Ethiopian and UN officials devise plan to boost maternal and newborn health

6 January 2010 – United Nations agencies and Ethiopian health officials have developed a comprehensive two-year work plan to boost maternal and newborn health and survival in the Horn of Africa nation, the UN Children’s Fund (UNICEF) has announced.

The work plan focuses on both immediate and long-term interventions and involves increasing demand, access and utilization of quality maternal and newborn health services, as well as improving the quality of these services.
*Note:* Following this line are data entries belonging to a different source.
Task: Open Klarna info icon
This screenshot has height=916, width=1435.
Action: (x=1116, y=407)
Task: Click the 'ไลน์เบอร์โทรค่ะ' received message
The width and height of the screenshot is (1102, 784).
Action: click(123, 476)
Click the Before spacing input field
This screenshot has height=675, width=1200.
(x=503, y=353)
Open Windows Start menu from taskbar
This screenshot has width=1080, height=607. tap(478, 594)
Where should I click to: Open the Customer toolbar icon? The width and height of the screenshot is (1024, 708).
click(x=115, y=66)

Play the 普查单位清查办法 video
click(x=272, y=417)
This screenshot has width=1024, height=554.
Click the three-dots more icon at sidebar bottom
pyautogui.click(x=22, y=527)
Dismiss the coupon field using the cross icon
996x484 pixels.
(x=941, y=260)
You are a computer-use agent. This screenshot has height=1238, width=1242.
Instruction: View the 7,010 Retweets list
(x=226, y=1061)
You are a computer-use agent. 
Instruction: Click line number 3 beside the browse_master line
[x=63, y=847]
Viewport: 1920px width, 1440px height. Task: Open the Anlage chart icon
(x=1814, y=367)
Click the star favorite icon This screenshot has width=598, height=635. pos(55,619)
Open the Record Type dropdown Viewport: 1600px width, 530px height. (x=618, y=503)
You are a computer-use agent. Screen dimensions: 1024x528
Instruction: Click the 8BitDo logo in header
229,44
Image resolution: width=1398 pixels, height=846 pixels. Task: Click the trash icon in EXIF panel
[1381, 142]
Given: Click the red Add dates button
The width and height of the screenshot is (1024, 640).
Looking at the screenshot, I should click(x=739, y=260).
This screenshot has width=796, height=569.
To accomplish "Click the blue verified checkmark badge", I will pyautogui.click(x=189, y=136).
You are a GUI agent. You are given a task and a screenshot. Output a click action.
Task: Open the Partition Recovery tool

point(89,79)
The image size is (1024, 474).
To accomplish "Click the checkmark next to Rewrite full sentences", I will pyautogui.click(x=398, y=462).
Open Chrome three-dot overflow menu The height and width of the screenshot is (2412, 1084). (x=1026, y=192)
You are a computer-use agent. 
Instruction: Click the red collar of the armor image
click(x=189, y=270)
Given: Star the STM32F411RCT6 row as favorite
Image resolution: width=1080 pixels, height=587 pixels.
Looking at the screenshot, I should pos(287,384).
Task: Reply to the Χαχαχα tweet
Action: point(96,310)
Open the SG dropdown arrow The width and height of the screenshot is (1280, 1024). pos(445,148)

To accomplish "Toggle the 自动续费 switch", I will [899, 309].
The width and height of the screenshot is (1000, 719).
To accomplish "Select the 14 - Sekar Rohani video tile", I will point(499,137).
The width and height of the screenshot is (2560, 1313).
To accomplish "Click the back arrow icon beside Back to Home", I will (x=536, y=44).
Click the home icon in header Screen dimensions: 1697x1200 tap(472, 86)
In addition, it focuses on strengthening monitoring and evaluation of these services, and improving managerial and institutional capacity, advocacy and partnerships to encourage increased political and financial commitment.

The plan was developed during last month’s visit to Ethiopia of UN Health 4 (H4), a joint effort by UNICEF, the World Health Organization (WHO), the UN Population Fund (UNFPA) and the World Bank to support countries in improving maternal and newborn health and saving the lives of mothers and babies.

“There is a demonstrated link between a mother's health and the health and welfare of her children, particularly newborns,” UNICEF stated in a news release. “Lowering a mother's risk of mortality directly improves her baby's prospects for survival.”

Recent estimates indicate that that Ethiopia has a lifetime maternal mortality risk of 1 in 27 and an under-5 mortality risk of more than 1 in 10.

UNICEF also noted that about half of all global maternal deaths annually occur in sub-Saharan Africa, as do deaths among children under five.

Since 1990, the number of estimated annual global maternal deaths has remained around 500,000, while the absolute number of child deaths in 2008 declined to an estimated 8.8 million from 12.5 million in 1990, the base line year for the global anti-poverty targets known as the Millennium Development Goals (MDGs).

The MDG 5 target is to reduce by three quarters the maternal mortality ratio, while the MDG 4 target is to reduce by two thirds the under-five mortality rate.